**Trecho do documento:**
************

Esses itens são fatos, mas entre os avanços e as conquistas, sem nenhuma dúvida, o de relevância foi a conscientização da sociedade e de políticos em relação a planta, pois foi um período em que muitos preconceitos caíram por terra e a maturidade do debate cresceu, mesmo em segmentos da sociedade em que esse assunto praticamente não tinha espaço.
Por outro lado, o cenário brasileiro aponta que ainda existe um abismo enorme que precisa ser superado.
E para 2023, quais são as expectativas, o que se espera?
Se o Brasil conseguirá novos avanços significativos em 2023 ainda é uma incógnita e depende de muitos fatores, principalmente político.
No entanto, olhando para a quantidade de conquistas nos últimos 10 anos e percebendo que o ritmo de acontecimentos positivos é crescente, podemos esperar que o ano de 2023 se torne especialmente positivo.
Ampliando um pouco o tema cannabis medicinal e olhando mais amplamente a utilização de substâncias psicotrópicas, é evidente que a legislação brasileira busca prioritariamente coibir o consumo e a circulação de entorpecentes, que conflita os direitos das pessoas que necessitam da utilização desses produtos de forma medicinal.
A pressão da sociedade para avançar no uso da Cannabis provocou a necessidade de incorporar às leis e regulamentações temas antes não considerados, como o consumo para fins médicos, plantio em território nacional, ampliação das pesquisas, entre outros.
Por um lado, a sociedade está clamando por mais liberdade, quando se entra nesse mundo das drogas e de produtos proscritos, por outro existe a cultura de controle instalada no Estado Brasileiro com focadas na exceção e no paradigma da criminalidade, ou seja, ampliação do controle do Estado sobre o cidadão e a criminalização de atos que deveriam ser livres por direito fundamental.

************

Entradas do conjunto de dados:
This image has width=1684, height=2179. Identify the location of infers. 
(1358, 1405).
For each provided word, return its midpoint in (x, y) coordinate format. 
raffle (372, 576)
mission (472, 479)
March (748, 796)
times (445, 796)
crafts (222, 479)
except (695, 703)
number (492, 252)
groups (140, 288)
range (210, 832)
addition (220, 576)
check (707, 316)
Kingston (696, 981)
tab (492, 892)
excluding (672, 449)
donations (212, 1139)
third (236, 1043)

************

**O que se pede:**
Dê continuidade ao texto sobre a cannabis medicinal no Brasil, começando logo após a última frase apresentada. Os registros não têm papel algum no que se pede aqui.

**Resposta esperada:**
Enquanto os gestores públicos estiverem atuando sob esse paradigma, todo e qualquer avanço será bem-vindo, mas sempre deixará um sentimento de frustração e burocracia associados em cada nova conquista.
Por enquanto, para 2023 o passado e os indicadores apontam que:
- A sociedade conhecerá ainda mais a planta e suas potencialidades;
- O assunto ganhará mais força e presença nas rodas de debates e estudos dos médicos;
- As pesquisas serão ampliadas, incluindo parcerias público/privada e universidades/empresas.
Além disso, mais pessoas na sociedade passarão a entender o seu direito de escolher como se tratar e que todas as opções de acesso à Cannabis deverão estar disponíveis ao cidadão:
- Importação;
- Plantio e produção nacionais;
- Auto cultivo; e
- Fabricação em laboratório.
E, claro, teremos avanços iniciais nas áreas industriais e de alimentos.
As perspectivas são positivas e os avanços serão resultados da nossa atuação, da cobrança e pressão sobre os políticos e demais gestores públicos.